You can index multiple fields for the text index. The following example creates a text index on the fields subject and comments:

db.reviews.createIndex(
{
subject: "text",
comments: "text"
}
)

A compound index can include text index keys in combination with ascending/descending index keys. For more information, see Compound Index.

In order to drop a text index, use the index name. See Use the Index Name to Drop a text Index for more information.

For a text index, the weight of an indexed field denotes the significance of the field relative to the other indexed fields in terms of the text search score.

For each indexed field in the document, MongoDB multiplies the number of matches by the weight and sums the results. Using this sum, MongoDB then calculates the score for the document. See $meta operator for details on returning and sorting by text scores.

The default weight is 1 for the indexed fields. To adjust the weights for the indexed fields, include the weights option in the db.collection.createIndex() method.

For more information using weights to control the results of a text search, see Assign Weights to Text Search Results on Self-Managed Deployments.

Note

Wildcard Text Indexes are distinct from Wildcard Indexes. Wildcard indexes cannot support queries using the $text operator.

While Wildcard Text Indexes and Wildcard Indexes share the wildcard $** field pattern, they are distinct index types. Only Wildcard Text Indexes support the $text operator.
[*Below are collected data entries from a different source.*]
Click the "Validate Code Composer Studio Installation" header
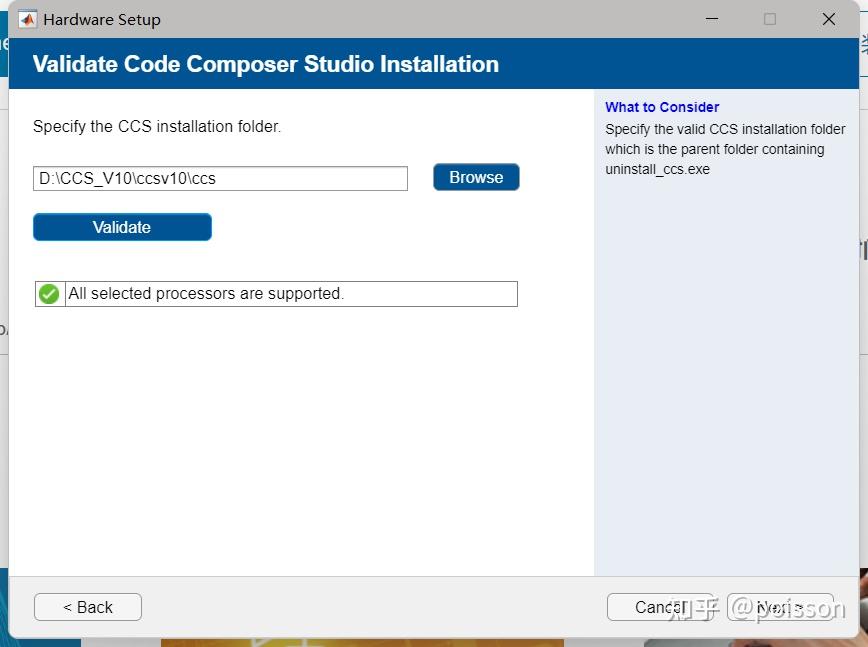This screenshot has width=868, height=647. tap(265, 64)
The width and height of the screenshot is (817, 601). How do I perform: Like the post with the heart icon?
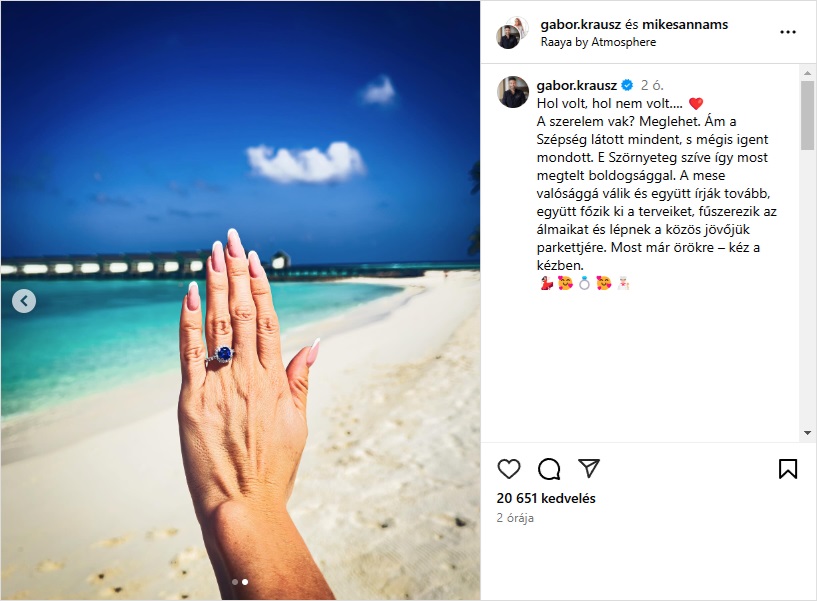pos(509,469)
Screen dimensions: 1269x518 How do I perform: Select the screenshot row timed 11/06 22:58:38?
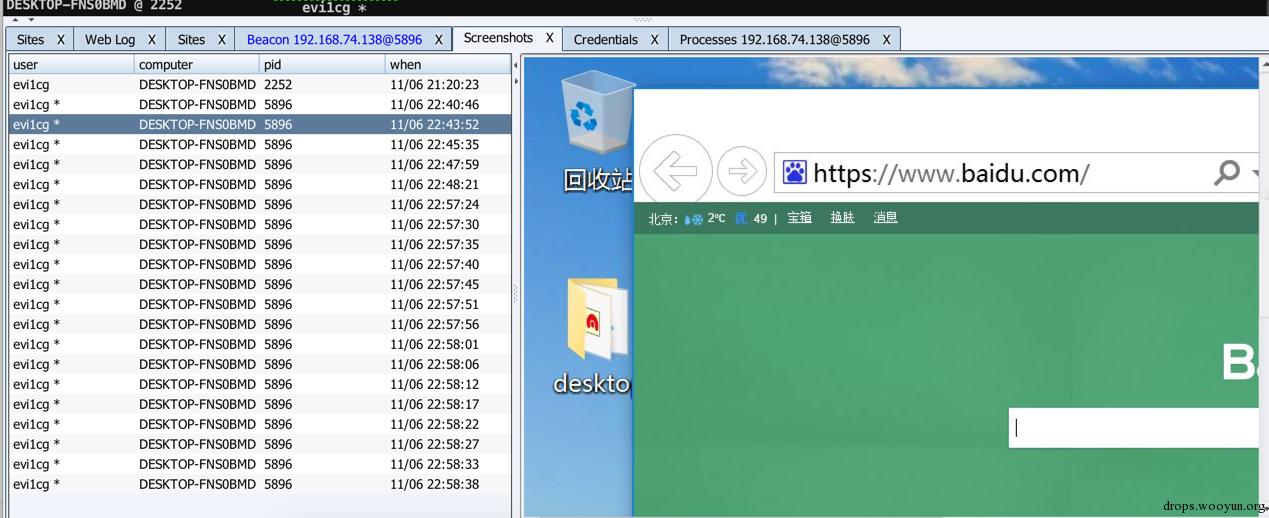click(x=260, y=484)
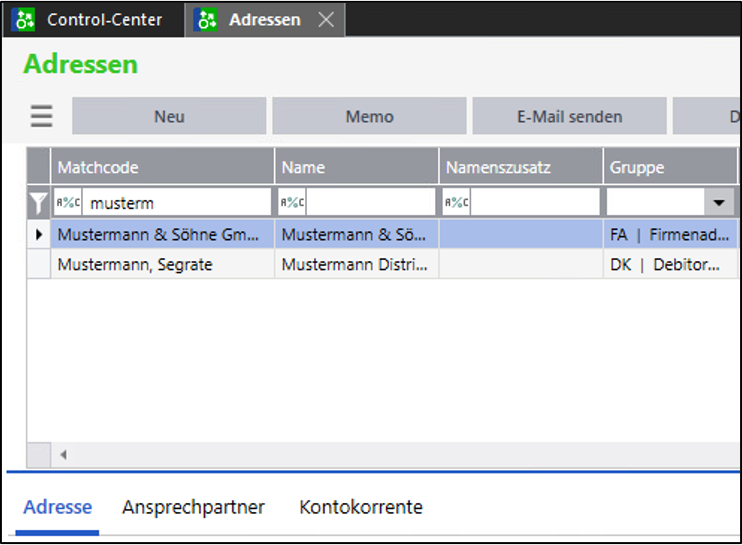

When creating a text index on multiple fields, you can also use the wildcard specifier ($**). With a wildcard text index, MongoDB indexes every field that contains string data for each document in the collection. The following example creates a text index using the wildcard specifier:

db.collection.createIndex( { "$**": "text" } )

This index allows for text search on all fields with string content. Such an index can be useful with highly unstructured data if it is unclear which fields to include in the text index or for ad-hoc querying.

Wildcard text indexes are text indexes on multiple fields. As such, you can assign weights to specific fields during index creation to control the ranking of the results. For more information using weights to control the results of a text search, see Assign Weights to Text Search Results on Self-Managed Deployments.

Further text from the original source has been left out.